**** DOCUMENT SECTION
How to remove all duplications of characters

Discussion in 'Perl Misc' started by Ignoramus21673, Apr 24, 2006.

  1. I am writing a little mail filter:

    I receive messages with Subjects such as:

    Hardcoore incesst Content

    I want to replace that with "Hardcore incest Content" (note removal of
    duplicate characters. Is there some regexp that would let me do that.

    i
     
    Ignoramus21673, Apr 24, 2006
    #1
    1. Advertising

  2. Ignoramus21673

    David Squire Guest

    Ignoramus21673 wrote:
    > I am writing a little mail filter:
    >
    > I receive messages with Subjects such as:
    >
    > Hardcoore incesst Content
    >
    > I want to replace that with "Hardcore incest Content" (note removal of
    > duplicate characters. Is there some regexp that would let me do that.


    Yes.

    What have you tried so far?

    Also, many English words contain perfectly valid double letters (there's
    one now :) ). If you want your filtered results to be human-readable,
    you will need to take that into account. If you intend just to reduce
    things to a standard form before feeding to a filter, then this will not
    matter.

    DS
     
    David Squire, Apr 24, 2006
    #2
    1. Advertising

  3. Ignoramus21673

    Lukas Mai Guest

    Ignoramus21673 <ignoramus21673@nospam.21673.invalid> schrob:
    > I am writing a little mail filter:
    >
    > I receive messages with Subjects such as:
    >
    > Hardcoore incesst Content
    >
    > I want to replace that with "Hardcore incest Content" (note removal of
    > duplicate characters. Is there some regexp that would let me do that.


    Not a regexp, but you can use tr/// with the s modifier. See perldoc
    perlop.

    HTH, Lukas
     
    Lukas Mai, Apr 24, 2006
    #3
  4. Ignoramus21673

    David Squire Guest

    David Squire wrote:
    > Ignoramus21673 wrote:
    >> I am writing a little mail filter:
    >>
    >> I receive messages with Subjects such as:
    >> Hardcoore incesst Content
    >>
    >> I want to replace that with "Hardcore incest Content" (note removal of
    >> duplicate characters. Is there some regexp that would let me do that.

    >
    > Yes.
    >
    > What have you tried so far?
    >
    > Also, many English words contain perfectly valid double letters (there's
    > one now :) ). If you want your filtered results to be human-readable,
    > you will need to take that into account. If you intend just to reduce
    > things to a standard form before feeding to a filter, then this will not
    > matter.
********
**** EXTRACTED RECORDS
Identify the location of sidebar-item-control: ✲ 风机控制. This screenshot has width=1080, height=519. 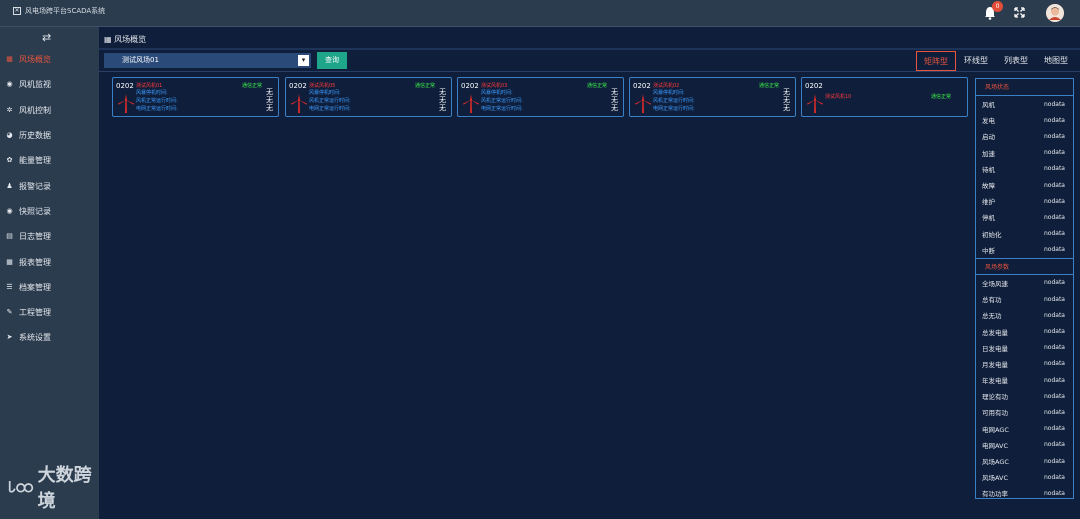
(50, 110).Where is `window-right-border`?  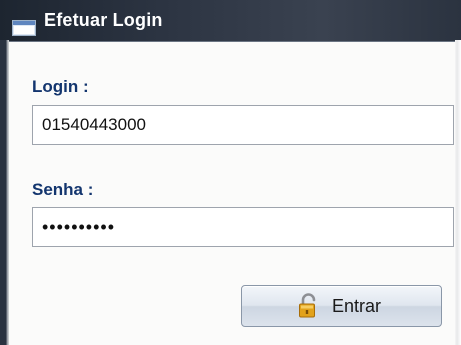 window-right-border is located at coordinates (458, 192).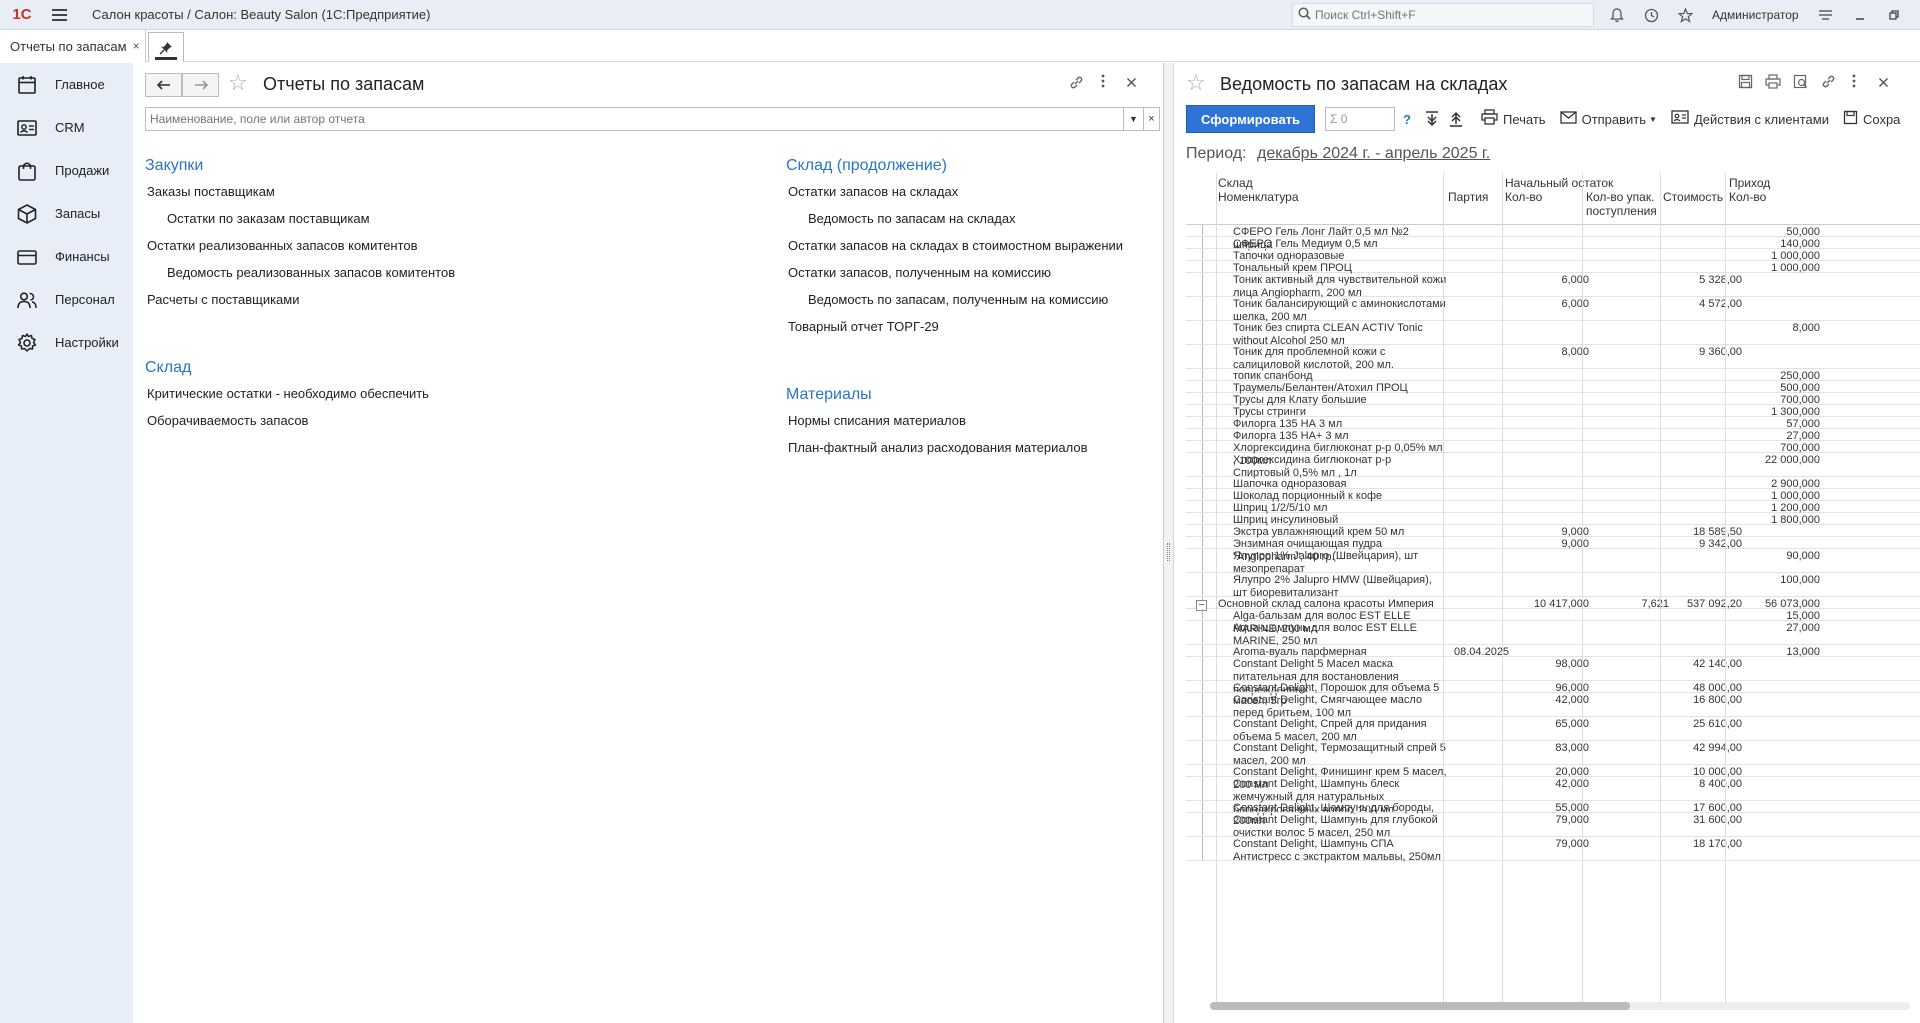  Describe the element at coordinates (1553, 412) in the screenshot. I see `table-row: Трусы стринги 1 300,000` at that location.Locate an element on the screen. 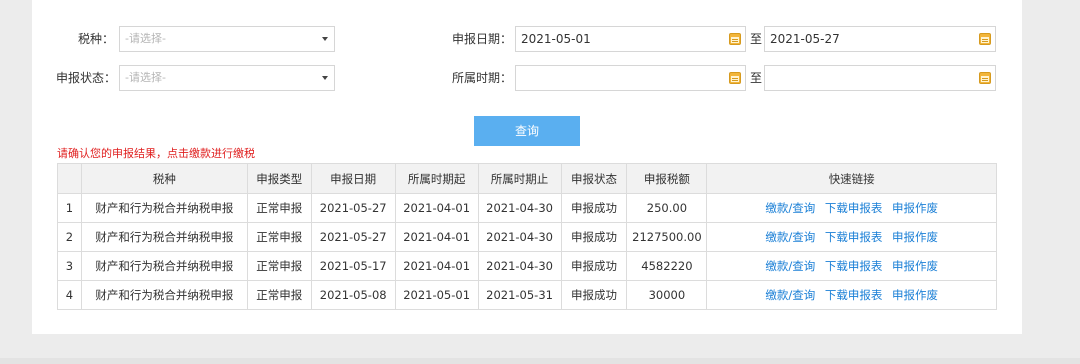  date-range-to-label: 至 is located at coordinates (756, 39).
********
Translate this sentence from the forum thread on removing duplicate characters into Spanish: "If you want your filtered results to be human-readable, you will need to take that into account."

Si quieres que los resultados filtrados sean legibles para las personas, tendrás que tenerlo en cuenta.